A howl rent through the air. It was not like that of a warg, though – it was far more beautiful, and it was much longer than a warg’s cry. It made the hair rise on the back of Boromir’s neck – but for all its majesty, it filled him with dread… ‘Wonderful. Wolves. Just what we need.’

But when he turned his eyes to Aragorn, he was shocked to see the other grinning almost stupidly. Aragorn looked at Boromir, and explained: ‘Not wolves, Boromir. Wolves do not go near wargs. No. That was Legolas.’

‘Legolas? Why would he be howling?’ Boromir did not understand at all; it seemed to him to be a highly idiotic thing to do in a situation where wargs were baying for your blood, so to speak.

‘He is speaking to me,’ the Ranger continued. ‘This is our means of contacting each other without betraying ourselves near enemies when we are apart and need to locate one another-‘ But he cut off as another howl shivered through the air, and the grin vanished completely from his countenance. In its place was evident horror, and he began to run, not looking back to see if Boromir pursued him or not.

‘Why the sudden change, Aragorn?’ Boromir called, straining to keep up with the fleet-footed man.

‘One howl is to locate the lost friend. Two is a desperate call for aid.’ He howled himself as he ran, the sound jerking with his uneven steps. “I am coming, my brother. Hold on.”


Legolas fell back from the entrance, two wargs materialising out of the black. He slashed the air with a knife, driving them back a short distance – they had seen what those blades could do, and were none too keen on finding out what their bite felt like.

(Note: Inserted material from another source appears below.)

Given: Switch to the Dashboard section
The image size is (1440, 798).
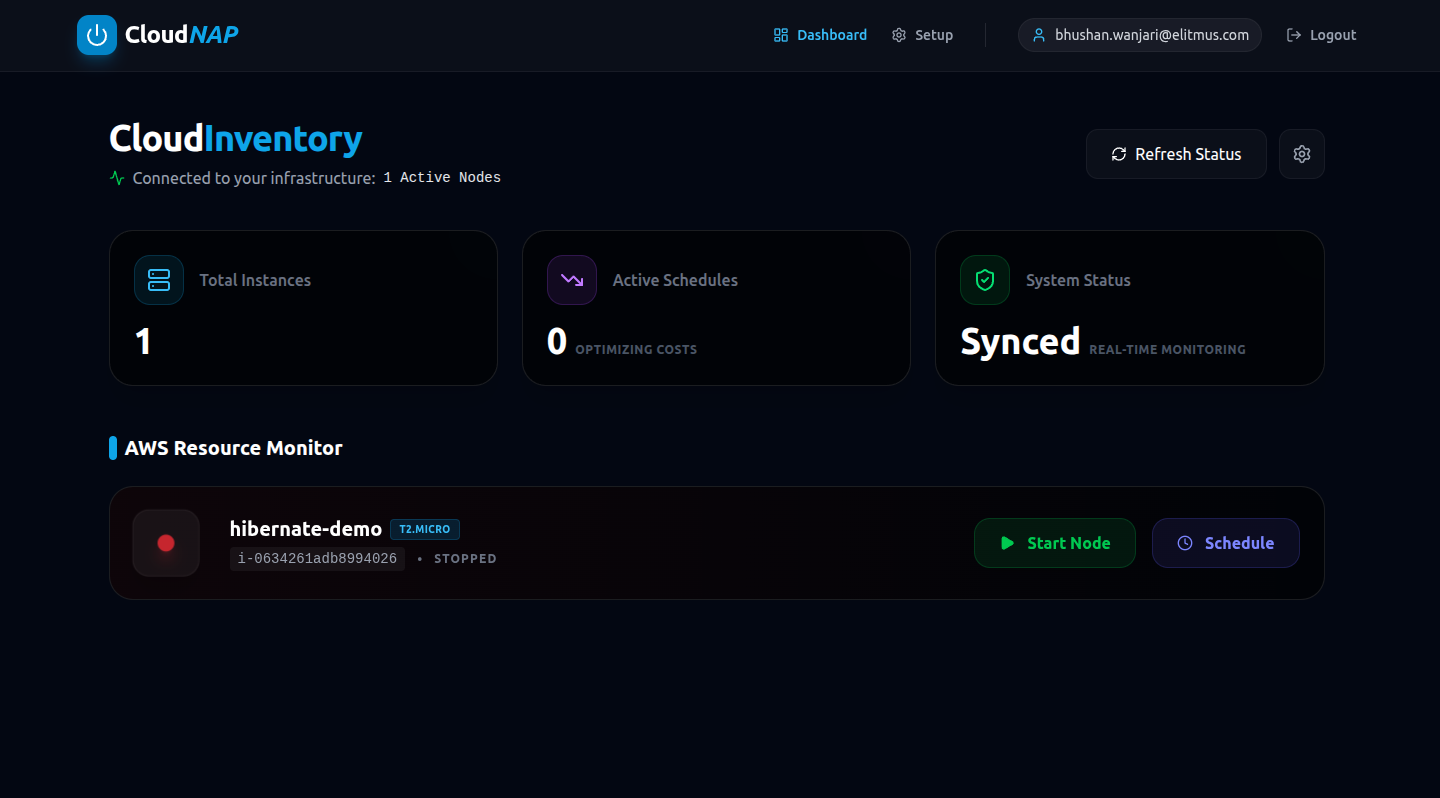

Gimli shook his head at his lithe companion when he was back beside him. ‘You are insane,’ he said, still shaking his head. ‘You step casually outside where wargs are, and then you howl like one of them! Anyone would think that you wished for them to attack us!’

Legolas cocked his head, eyes never leaving the mouth of their prison. ‘Firstly, Gimli, I did not “step casually outside.” I made sure there was no immediate danger. Secondly, I do not wish for them to attack us or, indeed, to attract them. I called for help. Aragorn is coming.’

“He is not right in the head”, the Dwarf concluded. “He has gone, completely gone!”

One, perhaps, was to be expected. But a surge of three was more than Legolas and Gimli could cope with. Axe and knife dealt the fatal blows and slashes to two of the monsters, but the third – and largest – of the wargs escaped injury completely. Legolas did not have enough room to manoeuvre himself out of the way, and the breath was knocked clean of his body as the warg’s gigantic paws thrust into his chest. He cried out sharply, his hands releasing the knives in his shock. His back slammed into the cave floor so hard that his spine jarred agonisingly…


The Elf was able to gather his wits in time to realise that the warg was making ready to strike at his throat. Those jaws would clench about his neck. The teeth would make short work of his flesh, and his lifeblood would gush from his body. His windpipe was going to be severed, and here would end Legolas Thranduilion, only child of the King of Mirkwood, the only member of his people to travel on this boundlessly important journey with the Ring Bearer.